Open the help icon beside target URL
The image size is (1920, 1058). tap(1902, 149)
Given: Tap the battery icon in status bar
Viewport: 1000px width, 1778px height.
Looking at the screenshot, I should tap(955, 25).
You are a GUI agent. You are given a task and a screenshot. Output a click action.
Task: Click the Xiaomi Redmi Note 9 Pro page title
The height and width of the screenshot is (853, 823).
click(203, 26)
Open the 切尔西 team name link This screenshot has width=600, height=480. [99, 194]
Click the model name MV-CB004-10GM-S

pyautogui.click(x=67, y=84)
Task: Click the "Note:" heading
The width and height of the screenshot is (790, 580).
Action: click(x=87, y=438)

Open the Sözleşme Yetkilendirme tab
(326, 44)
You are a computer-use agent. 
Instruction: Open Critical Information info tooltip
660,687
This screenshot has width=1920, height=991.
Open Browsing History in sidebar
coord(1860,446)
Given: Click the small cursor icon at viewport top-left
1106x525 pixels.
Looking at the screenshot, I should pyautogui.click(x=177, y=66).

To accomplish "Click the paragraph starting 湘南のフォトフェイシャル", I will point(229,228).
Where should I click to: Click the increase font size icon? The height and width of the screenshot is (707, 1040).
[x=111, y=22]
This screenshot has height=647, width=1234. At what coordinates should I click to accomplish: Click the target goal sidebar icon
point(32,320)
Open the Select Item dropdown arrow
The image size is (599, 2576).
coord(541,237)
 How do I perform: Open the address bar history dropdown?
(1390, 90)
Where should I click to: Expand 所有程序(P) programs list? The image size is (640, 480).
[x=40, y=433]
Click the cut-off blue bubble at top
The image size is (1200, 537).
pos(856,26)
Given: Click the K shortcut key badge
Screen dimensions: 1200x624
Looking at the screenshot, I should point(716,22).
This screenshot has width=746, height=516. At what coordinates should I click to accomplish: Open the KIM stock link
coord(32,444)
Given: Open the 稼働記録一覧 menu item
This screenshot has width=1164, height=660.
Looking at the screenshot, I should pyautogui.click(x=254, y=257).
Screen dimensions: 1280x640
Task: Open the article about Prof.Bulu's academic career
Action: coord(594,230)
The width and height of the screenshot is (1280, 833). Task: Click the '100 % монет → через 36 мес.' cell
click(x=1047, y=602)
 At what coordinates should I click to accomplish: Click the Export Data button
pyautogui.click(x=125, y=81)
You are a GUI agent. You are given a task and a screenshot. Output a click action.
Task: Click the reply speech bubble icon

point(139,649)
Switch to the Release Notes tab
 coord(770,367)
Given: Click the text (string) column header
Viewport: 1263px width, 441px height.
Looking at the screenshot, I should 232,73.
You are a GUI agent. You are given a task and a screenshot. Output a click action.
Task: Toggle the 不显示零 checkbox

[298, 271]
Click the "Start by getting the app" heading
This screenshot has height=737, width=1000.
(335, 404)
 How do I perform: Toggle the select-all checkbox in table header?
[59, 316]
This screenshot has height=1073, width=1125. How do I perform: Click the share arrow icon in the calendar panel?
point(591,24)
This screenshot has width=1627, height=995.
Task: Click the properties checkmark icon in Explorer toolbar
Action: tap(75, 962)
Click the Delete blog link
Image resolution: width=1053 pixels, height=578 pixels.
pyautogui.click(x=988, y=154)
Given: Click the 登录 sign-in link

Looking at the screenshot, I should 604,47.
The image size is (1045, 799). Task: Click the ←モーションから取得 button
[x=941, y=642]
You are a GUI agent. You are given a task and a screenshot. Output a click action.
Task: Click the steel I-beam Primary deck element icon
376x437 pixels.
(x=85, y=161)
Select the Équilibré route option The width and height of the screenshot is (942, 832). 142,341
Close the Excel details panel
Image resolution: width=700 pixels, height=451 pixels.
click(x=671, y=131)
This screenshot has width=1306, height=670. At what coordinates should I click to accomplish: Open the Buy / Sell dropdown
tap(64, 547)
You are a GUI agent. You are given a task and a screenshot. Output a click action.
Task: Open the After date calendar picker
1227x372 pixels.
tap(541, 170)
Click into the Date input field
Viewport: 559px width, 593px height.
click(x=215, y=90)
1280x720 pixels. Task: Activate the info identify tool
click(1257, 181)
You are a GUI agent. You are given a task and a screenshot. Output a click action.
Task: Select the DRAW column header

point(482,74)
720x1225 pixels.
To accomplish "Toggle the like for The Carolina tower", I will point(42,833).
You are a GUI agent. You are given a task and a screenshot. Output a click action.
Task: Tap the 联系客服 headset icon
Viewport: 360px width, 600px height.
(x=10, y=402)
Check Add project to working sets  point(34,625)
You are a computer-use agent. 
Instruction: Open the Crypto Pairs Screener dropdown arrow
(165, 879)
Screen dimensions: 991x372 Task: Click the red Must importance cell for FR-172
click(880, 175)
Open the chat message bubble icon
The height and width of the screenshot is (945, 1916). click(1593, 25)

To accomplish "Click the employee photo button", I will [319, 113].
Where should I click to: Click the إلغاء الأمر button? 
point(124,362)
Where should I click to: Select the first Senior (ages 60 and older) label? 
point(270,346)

● Task item: Return, from the data, each line where the string "will" occurs.

● Solution:
To accomplish "Click the paragraph starting 湘南のフォトフェイシャル", I will point(229,228).
To accomplish "Toggle the like for The Carolina tower", I will point(42,833).
To accomplish "Click the employee photo button", I will [319, 113].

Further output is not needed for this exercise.